The migrant boats continue to come but nothing could have prepared Catania for the tragedy which happened just 20 metres off the popular Plaia di Catania beach at dawn on Saturday. This time, the story made the world's headlines.

An old, wooden fishing boat had run aground and was carrying 120 migrants, including around 50 minors, one of whom was a seven-month-old baby. All were from Egypt or Syria. Panicking, some of the migrants jumped into the sea to try to swim to safety and six young men, aged 17 - 27, were drowned. The seventeen-year-old would have been eighteen on 25th August.  Italian coastguards managed to pull the others out of the water and brought the remaining passengers on the boat to safety.  

Two Egyptian youths, aged 16 and 17, have been arrested for aiding illegal immigration but three of the scafisti [people traffickers] had also thrown themselves into the sea and managed to escape.

It is thought that the boat had somehow sailed in the wrong direction as it is unusual for migrant boats to approach popular tourist beaches, even at night. Investigating police and coastguards think that the boat must have been towed for most of the way by a "mother ship" and the condition of the survivors backs this theory up: although tired and hungry, none of them, including the baby, showed signs of having endured a long sea voyage.

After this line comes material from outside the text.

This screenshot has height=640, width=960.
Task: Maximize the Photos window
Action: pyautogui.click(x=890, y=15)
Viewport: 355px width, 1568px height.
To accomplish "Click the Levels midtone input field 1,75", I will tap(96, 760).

The baby was admitted to hospital for a check-up but was later discharged and all the survivors are said to be in good health now. 

Italian Foreign Minister Emma Bonino said on Sunday that there is no magic solution to situations like this as what we are witnessing is a desperate exodus of people fleeing poverty, war or both.

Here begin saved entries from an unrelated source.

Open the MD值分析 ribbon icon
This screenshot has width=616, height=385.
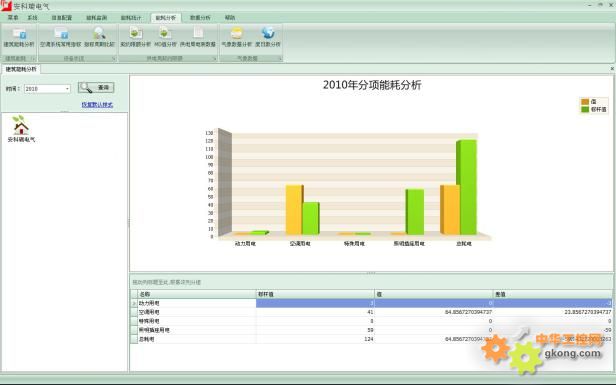165,33
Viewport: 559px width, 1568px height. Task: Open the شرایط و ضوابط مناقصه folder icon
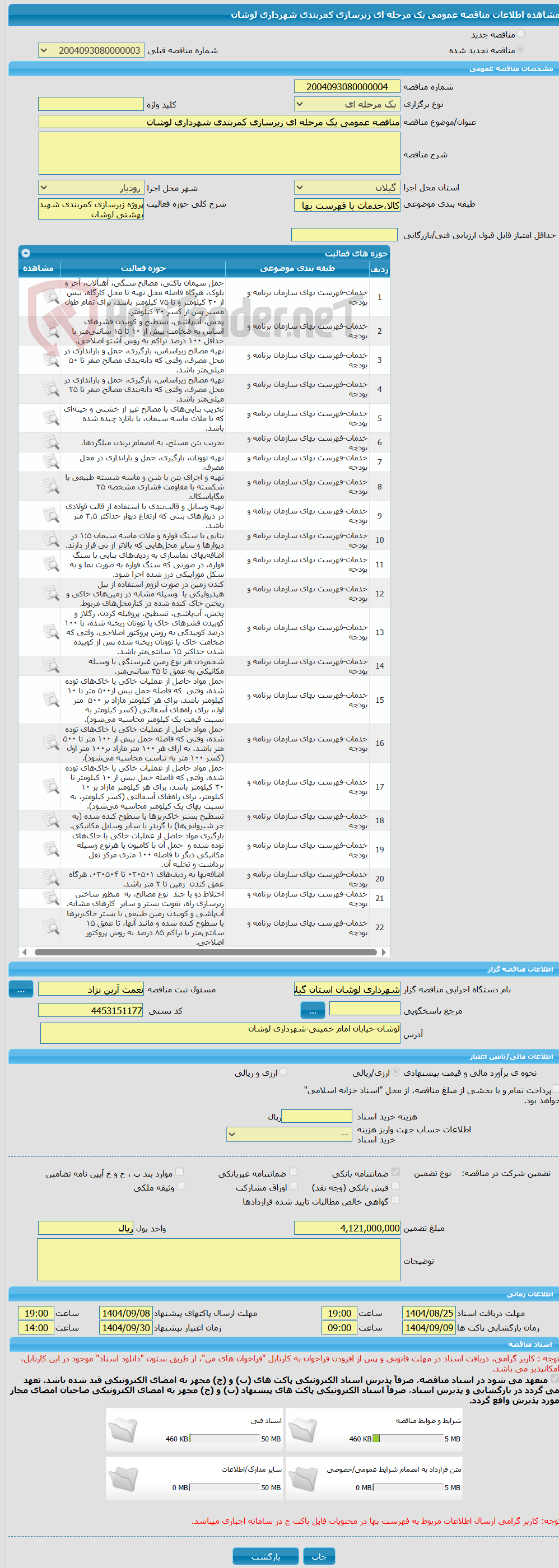point(302,1430)
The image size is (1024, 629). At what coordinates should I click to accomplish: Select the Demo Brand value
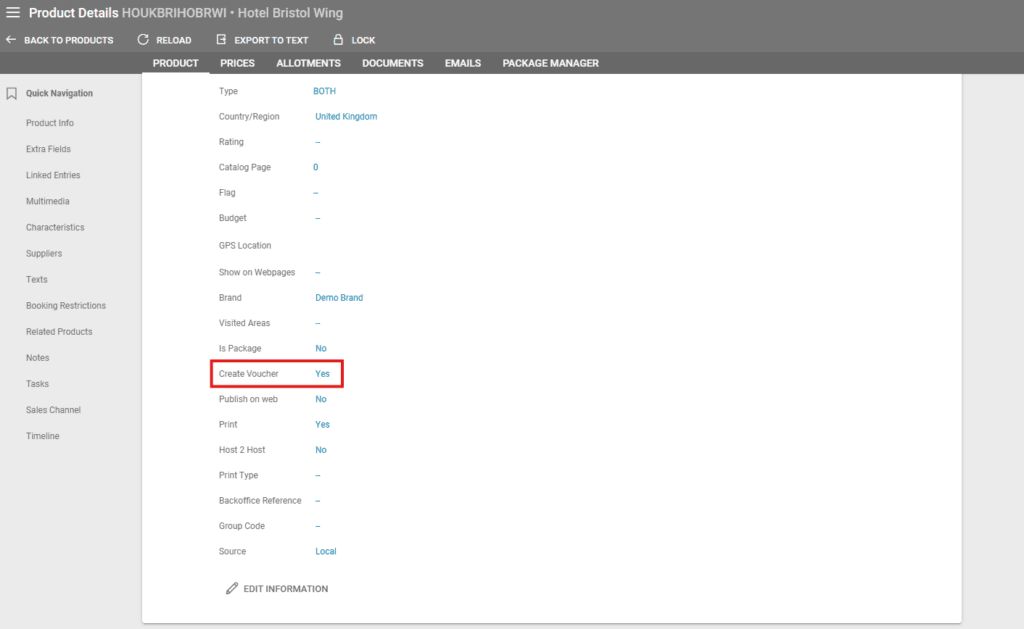coord(339,298)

The Mayor of Catania has declared a day of mourning in the town tomorrow, when the funerals of the drowned men whose families have not requested their bodies will be held.

5 comments:

Jenny Woolf said...

I can't help thinking about how desperate those migrants must be to take such risks, and especially when they often have to pay so much.

Unknown said...

Why did some of the dead men's families not request their bodies?

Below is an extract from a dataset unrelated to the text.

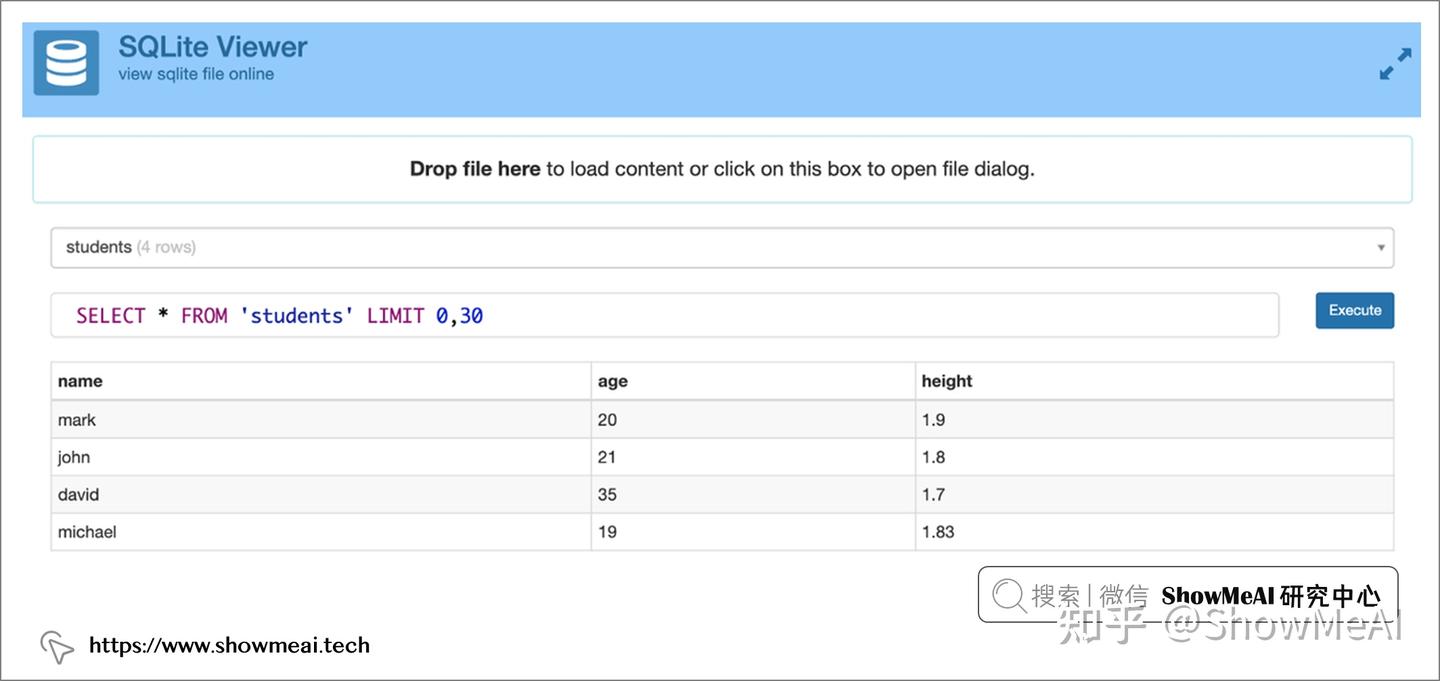Click the cursor icon beside showmeai.tech URL
This screenshot has height=681, width=1440.
[57, 647]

Also, what will the authorities do with the illegal immigrants?

Moggsy said...

Sadly I guess the Mayor is right.

If someone could come up with a good easy solution they would have done it by now.

It is not practical/legal for western nations or the UN to set up protected enclaves in soverign nations like Egypt or Syria or the Lebanon and would probably be a route to war and an excuse for terrorism..

They wouldn't work anyway if they were not commercially sucessful and anyone who tried it would be accused of being a colonialist.

Whispering Walls said...

Very sad

Welshcakes Limoncello said...

Yes, they are absolutely desperate, Jenny. Hi, Uber. I don't know. Maybe the families could not be found if they didn't travel with them. The authorities will first of all see that they are all right healthwise, then they will interview them and decide what to do. Sometimes some are sent back but that can't be laewfully done with regard to Syria or, I imagine, to Egypt now. Hi, Moggsy. Yes, you are right about protected enclaves. I think there are only two solutions: One is to try to abate poverty in their countries of origin and the other is to see what they can bring to the countries they come to. Given the situation in Egypt tonight, this is going to go on and on. Agree, WW.